Tired of right-wing guru Grover Norquist’s reactionary platitudes passing for wisdom? Want to debate more than taxes and terrorism?
Just as conservatives regrouped, retooled and came back strong after their painful loss in 1964, there are multiplying signs of a progressive resurgence sparked by the extremism of the Bush Administration. The huge response to books critiquing Bush, the blockbuster success of Michael Moore’s Fahrenheit 9/11, the growth in membership of many liberal organizations and the plunging support for W. and his Iraq invasion are only some of the public indicators of a comeback.
At the same time, a large number of scholars, writers and activists have been quietly cobbling up a clear, confident and credible set of policy alternatives for a new Administration. For example, in May fifty leading scholars and advocates–Jamie Galbraith, Robert Reich, Anne-Marie Slaughter, Gary Hart, Joe Trippi and others–convened at a two-day conference at New York University to lay out “a program for progressive patriotism.”

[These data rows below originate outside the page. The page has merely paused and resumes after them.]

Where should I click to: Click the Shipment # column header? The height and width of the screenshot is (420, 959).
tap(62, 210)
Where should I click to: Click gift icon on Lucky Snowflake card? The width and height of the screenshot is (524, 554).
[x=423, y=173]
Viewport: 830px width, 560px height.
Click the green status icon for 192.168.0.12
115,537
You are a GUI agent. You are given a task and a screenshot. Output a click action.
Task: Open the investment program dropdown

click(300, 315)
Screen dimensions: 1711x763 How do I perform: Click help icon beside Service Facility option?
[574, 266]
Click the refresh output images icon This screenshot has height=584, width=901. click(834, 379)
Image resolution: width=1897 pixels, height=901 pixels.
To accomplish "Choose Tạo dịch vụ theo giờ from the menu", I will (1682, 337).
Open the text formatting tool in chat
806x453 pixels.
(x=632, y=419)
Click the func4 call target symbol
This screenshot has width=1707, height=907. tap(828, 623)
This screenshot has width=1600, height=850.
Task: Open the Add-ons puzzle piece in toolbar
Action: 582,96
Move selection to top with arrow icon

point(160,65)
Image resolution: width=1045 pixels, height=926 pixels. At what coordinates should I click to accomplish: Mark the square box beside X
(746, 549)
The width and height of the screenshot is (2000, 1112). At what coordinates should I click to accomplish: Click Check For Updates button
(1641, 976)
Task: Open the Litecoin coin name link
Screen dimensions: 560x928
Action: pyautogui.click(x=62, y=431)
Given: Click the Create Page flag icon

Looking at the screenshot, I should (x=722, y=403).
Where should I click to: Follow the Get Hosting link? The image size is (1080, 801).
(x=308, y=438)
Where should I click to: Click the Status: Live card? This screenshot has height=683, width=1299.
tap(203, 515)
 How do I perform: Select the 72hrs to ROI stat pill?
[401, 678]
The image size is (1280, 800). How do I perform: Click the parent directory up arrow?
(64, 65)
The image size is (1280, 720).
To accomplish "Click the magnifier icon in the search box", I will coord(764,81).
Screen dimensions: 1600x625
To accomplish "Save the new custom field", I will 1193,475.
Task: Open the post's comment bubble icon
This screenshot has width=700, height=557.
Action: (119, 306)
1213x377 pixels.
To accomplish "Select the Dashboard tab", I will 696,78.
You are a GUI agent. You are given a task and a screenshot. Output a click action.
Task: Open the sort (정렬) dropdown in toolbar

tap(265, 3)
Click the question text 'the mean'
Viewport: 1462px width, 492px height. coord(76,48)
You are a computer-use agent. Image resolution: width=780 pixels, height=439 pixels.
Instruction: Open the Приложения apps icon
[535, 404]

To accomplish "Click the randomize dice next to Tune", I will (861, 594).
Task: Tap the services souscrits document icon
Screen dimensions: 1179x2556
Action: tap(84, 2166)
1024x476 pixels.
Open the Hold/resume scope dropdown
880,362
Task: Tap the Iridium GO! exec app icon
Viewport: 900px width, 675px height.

As a governing agenda, “progressive patriotism” is built on one premise and four foundations. The premise is that patriotism, or love of country, must mean not only defending our country against attack but also improving our country through dissent, debate and elections. From Walt Whitman’s description of America as “always becoming” to the GE slogan that “progress is our most important product,” America is based on the notion of challenging the status quo in order to progressively do better. In an interesting example of this spirit of democracy, Cass Sunstein wrote in his 2oo3 book Why Societies Need Dissent, “A high-level official during World War II, Luther Gulick, attributed the successes of the Allies, and the failures of Hitler and other Axis powers, to the greater ability of citizens in democracies to scrutinize and dissent and hence to improve past and proposed courses of action.” By this standard, it’s unpatriotic and un-American not to question authority and the status quo in an effort to do better.
Real patriots should now not only wave flags but also, after three-plus years of George W. Bush’s presidency, ask whether a policy or program advances the middle-class, collective security, a stronger democracy and One America. These are four goals that candidates can run on and govern by:
§ Strengthen the Middle Class. George Bush has redistributed wealth more than George McGovern was ever accused of–except upward rather than downward. His $1.7 trillion in tax cuts on income, estates, dividends, capital gains and corporate earnings has been a program of plutocracy posing as populism. Such “soak the middle class” fiscal policies have only compounded the flat real income of blue-collar workers over the past thirty years–the result of declining unionization, the temping of jobs, the Wal-Marting of wages and benefits, and the outsourcing of high-end manufacturing and technology jobs. No wonder so many families feel like they’re running faster after an ever-accelerating bus.